# Carrying comfort F-Stop Satori EXP vs. normal hiking backpack ???



## daniela (Sep 10, 2012)

Hi!

How comfortable is the F-Stop Datori EXP to carry a day long, if you have to carry things for your children too?

Or should I buy an normal hiking backpack withan Camera inlay? 

Like the German company Deuter: An Deuter Futura Vario with an F-stop inlay ICU?

I read that somewhere below.

What do you think?


----------



## shining example (Sep 11, 2012)

Not sure this is much help, but I have an F-Stop Kenti and find it pretty comfortable.

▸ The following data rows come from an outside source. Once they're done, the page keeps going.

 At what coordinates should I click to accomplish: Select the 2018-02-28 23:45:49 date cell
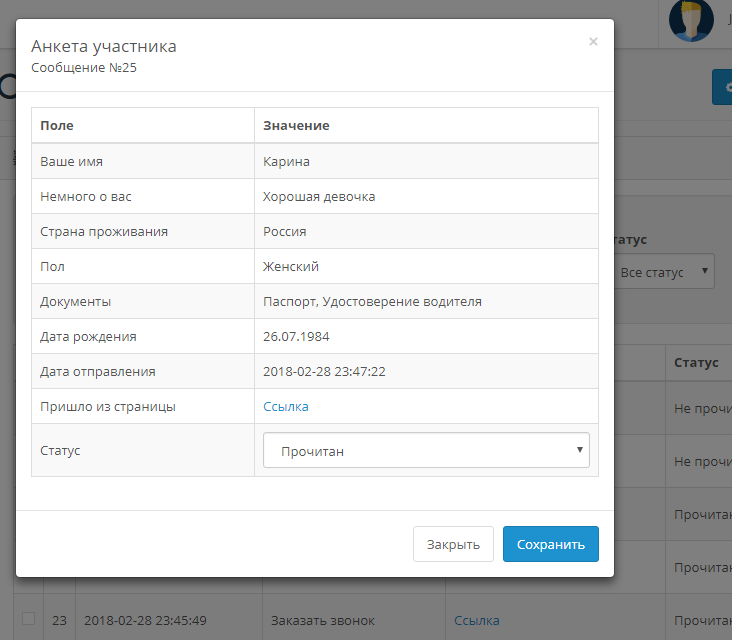(145, 620)
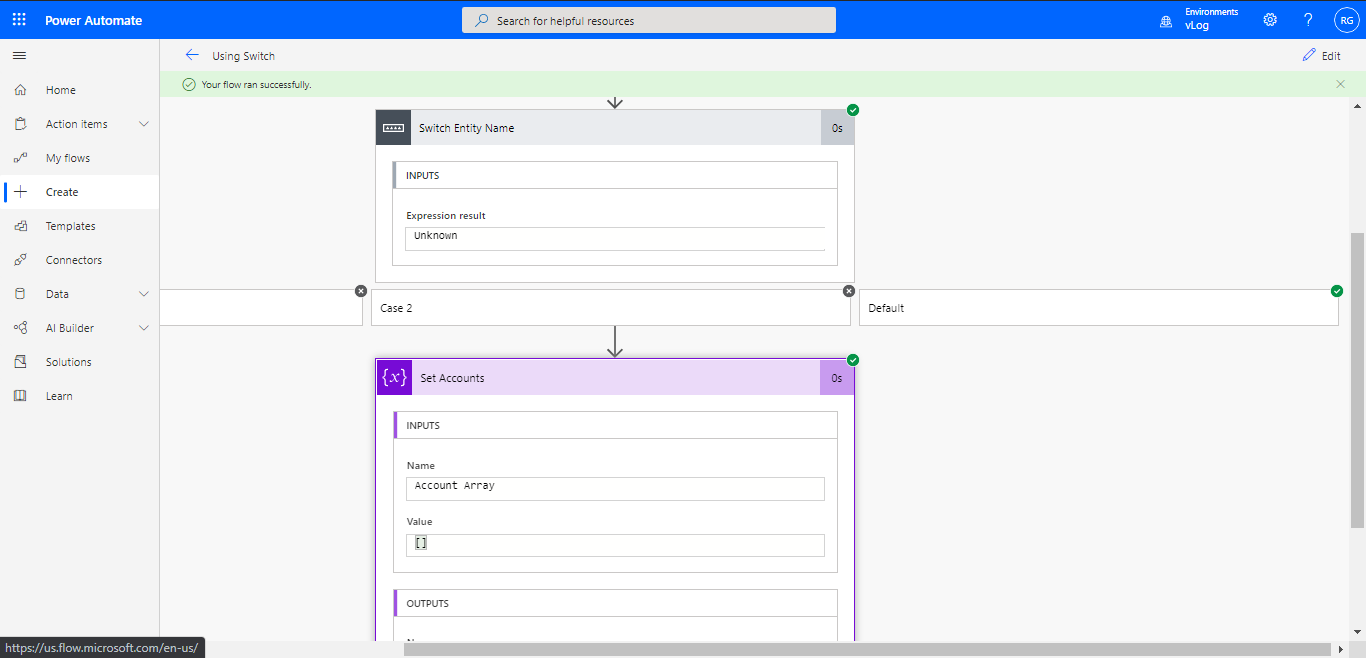The width and height of the screenshot is (1366, 658).
Task: Navigate back with the back arrow
Action: (192, 55)
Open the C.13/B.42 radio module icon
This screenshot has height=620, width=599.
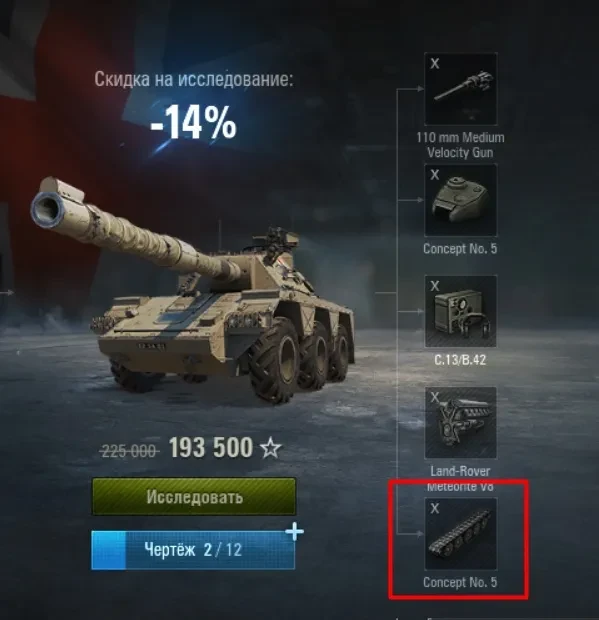(x=461, y=311)

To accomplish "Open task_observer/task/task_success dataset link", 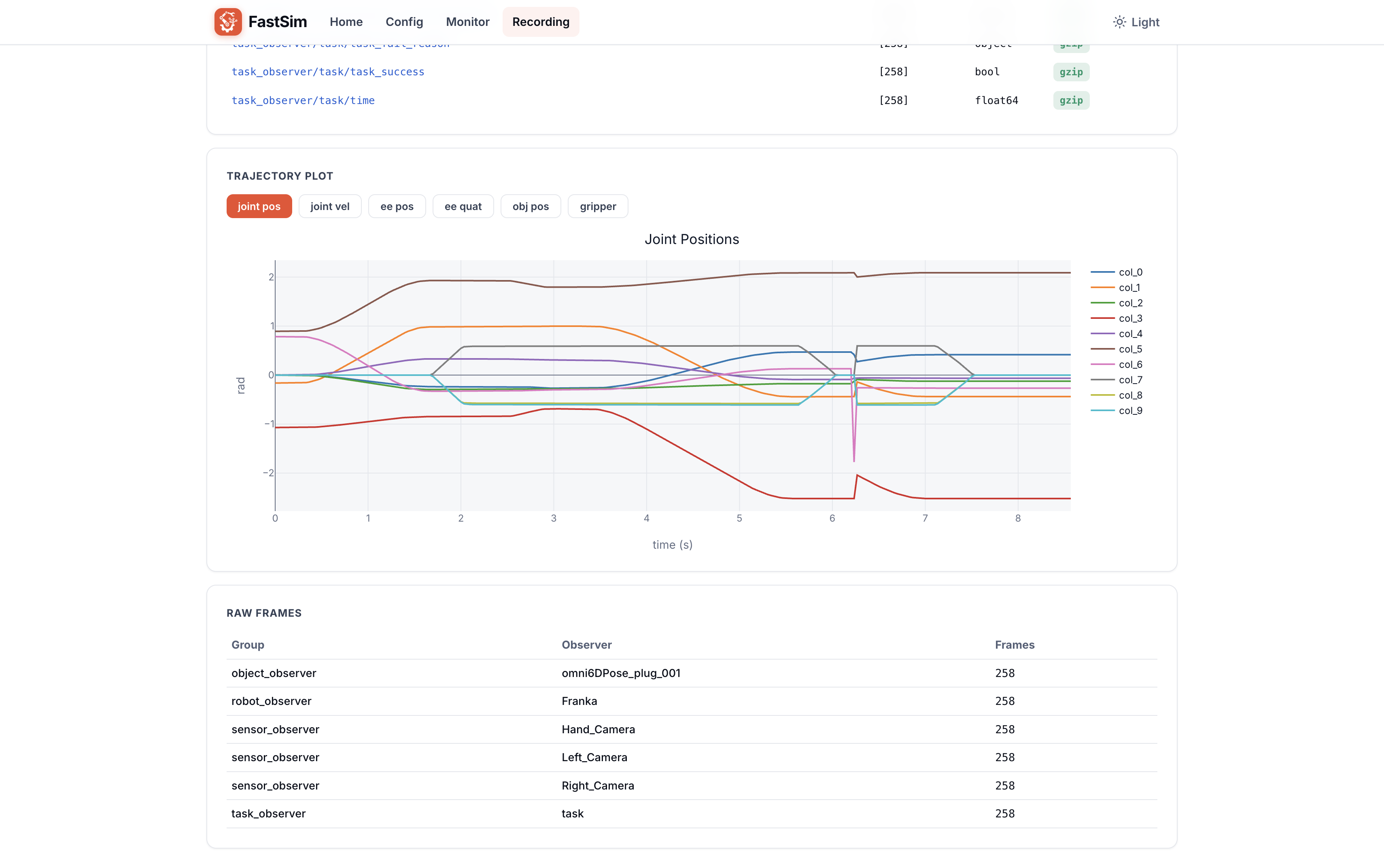I will [328, 72].
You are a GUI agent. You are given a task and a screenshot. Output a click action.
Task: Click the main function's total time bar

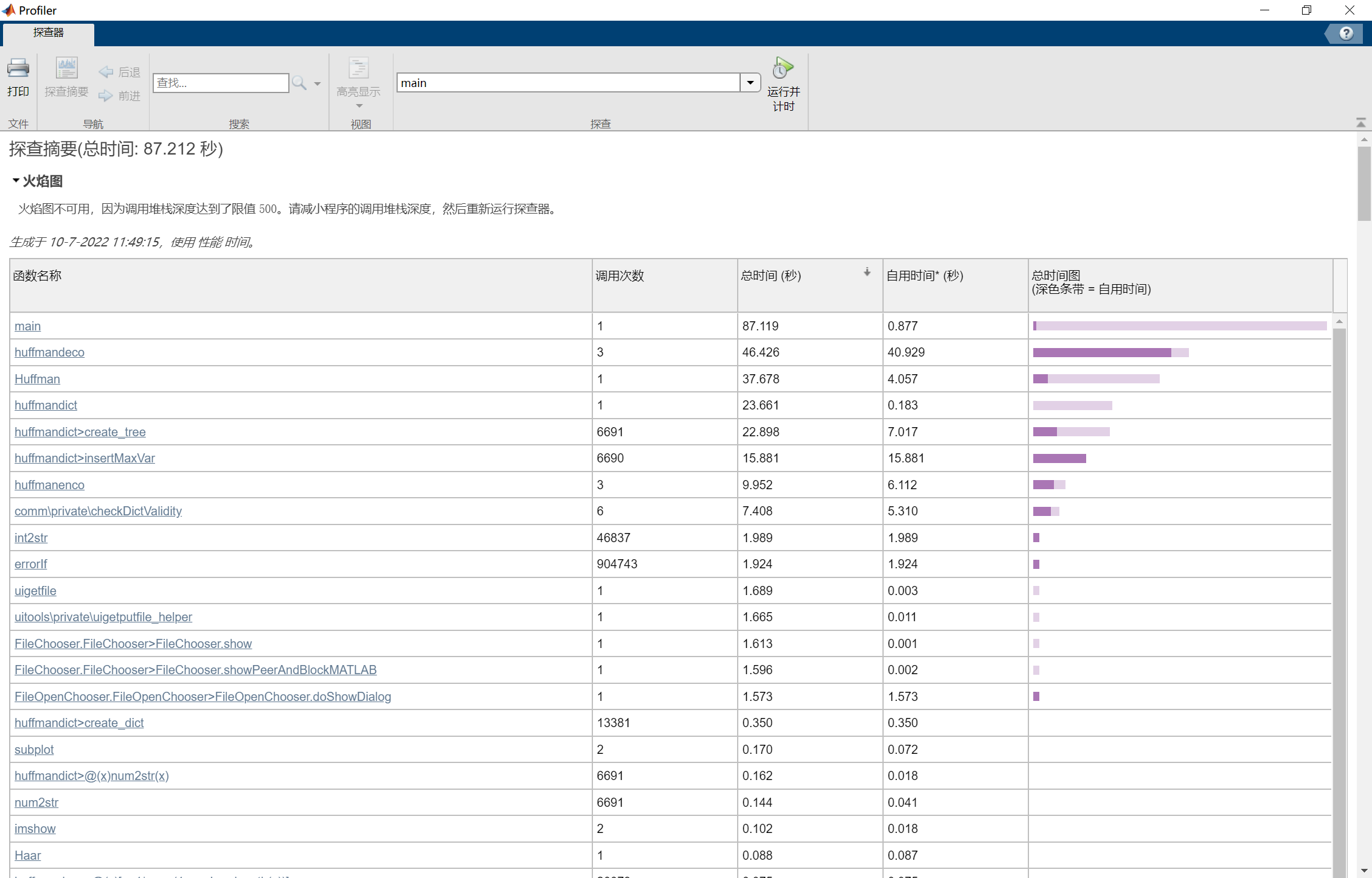(x=1179, y=326)
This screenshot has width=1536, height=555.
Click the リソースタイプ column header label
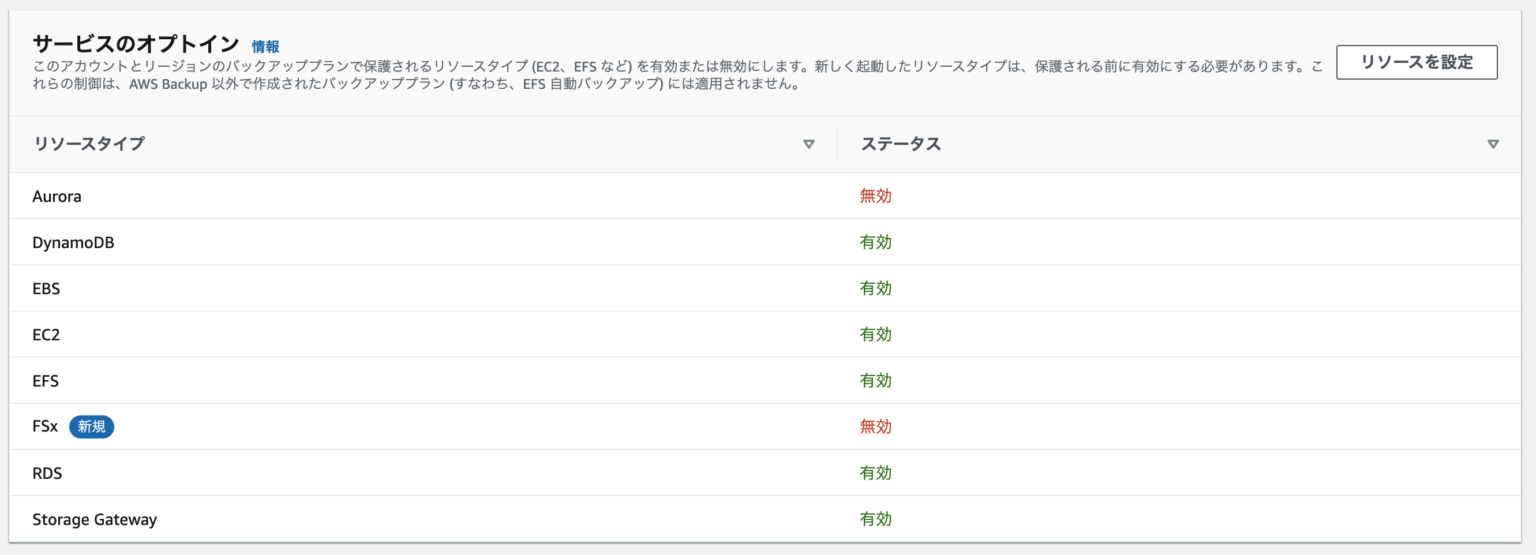pos(89,144)
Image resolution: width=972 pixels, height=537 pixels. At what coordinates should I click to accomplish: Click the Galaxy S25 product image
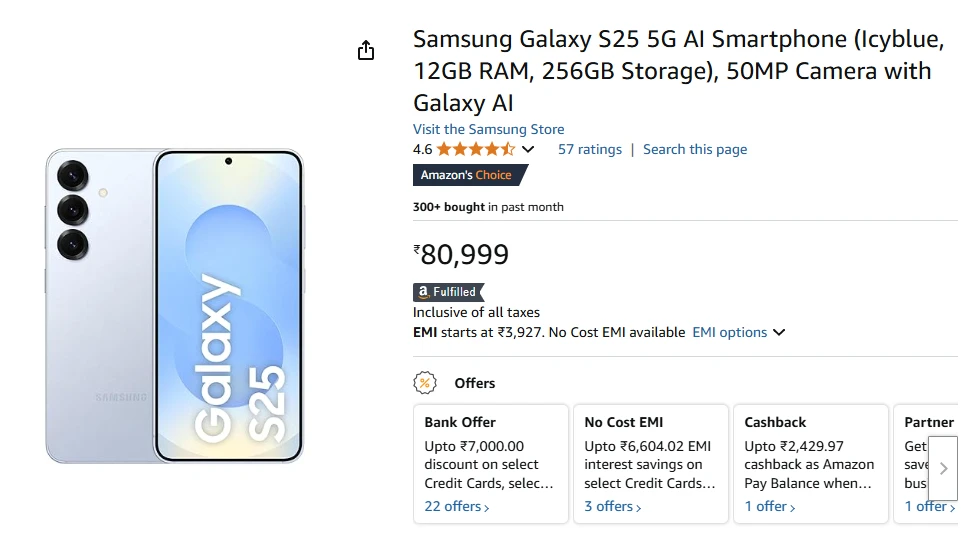[174, 305]
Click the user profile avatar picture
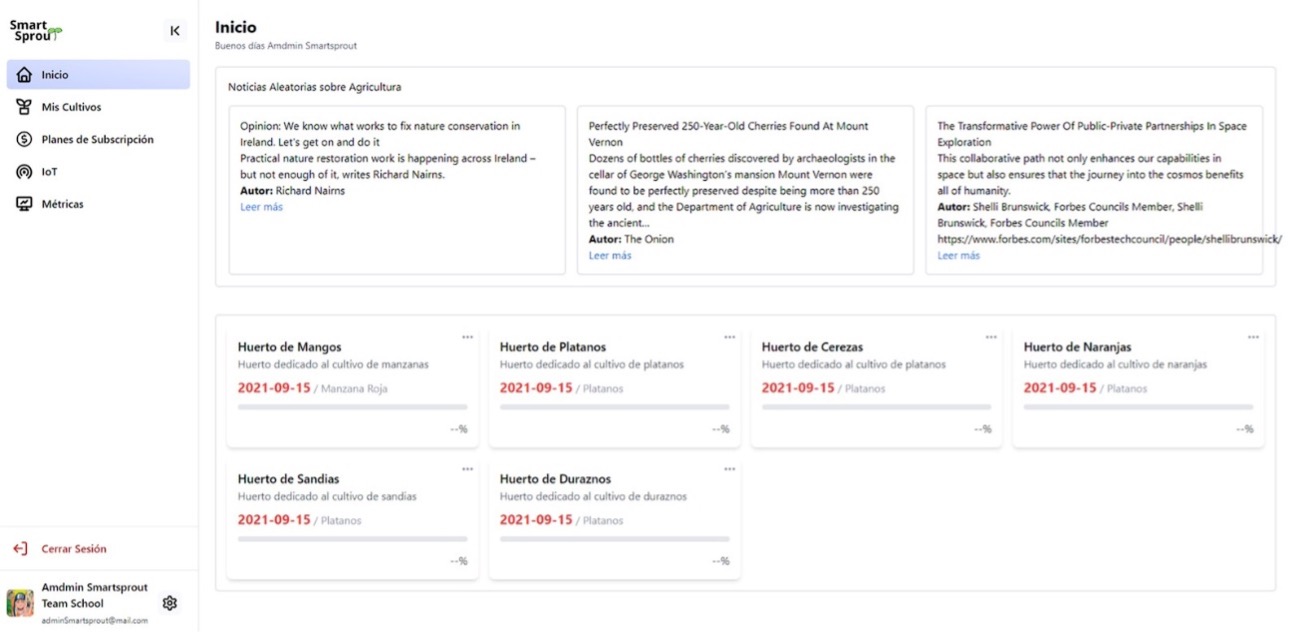The width and height of the screenshot is (1295, 635). point(20,603)
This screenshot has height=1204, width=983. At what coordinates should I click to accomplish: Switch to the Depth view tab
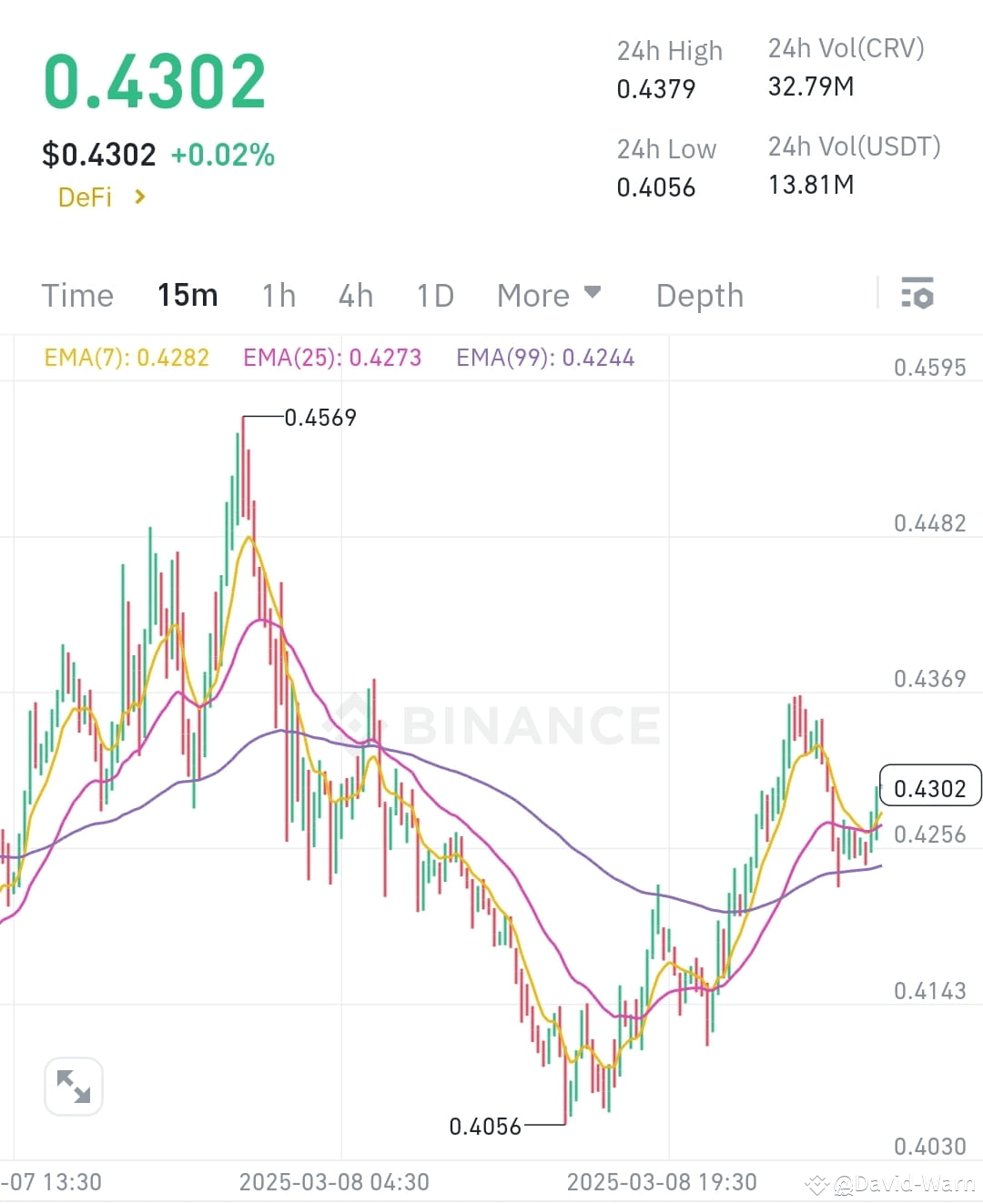coord(699,295)
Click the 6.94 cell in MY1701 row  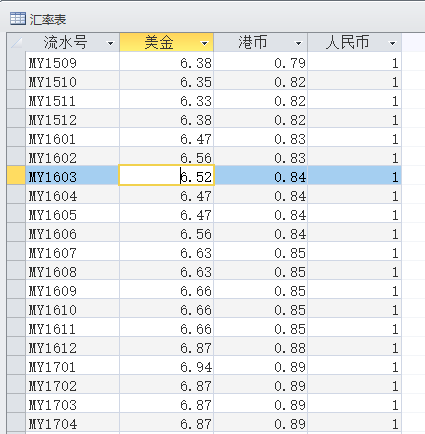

Also, their customer service is very quick and happy to answer questions, so if you have specific questions about the Satori that might help you decide, you could try contacting them.


----------



## stefsan (Oct 5, 2012)

I own a Satori EXP and a Loka and a Bach Big Cheese for Mountaineering. The carrying comfort of the Satori is very good, the shoulder straps and the hip belt are very well padded – you can carry quite a lot of stuff (i.e. a heavy load) comfortably for the whole day. Although the padding of the back panel could be a bit better, I tend to get a little sweatier than with the Bach. Other packs like a Deuter or Bach (or any other brand like Mammut, Arc'teryx, Osprey, Black Diamond, etc.) are probably more comfortable to carry but the photo-functionality suffers greatly. If photography is an important part of your endeavor I would go with the F-Stop pack.


----------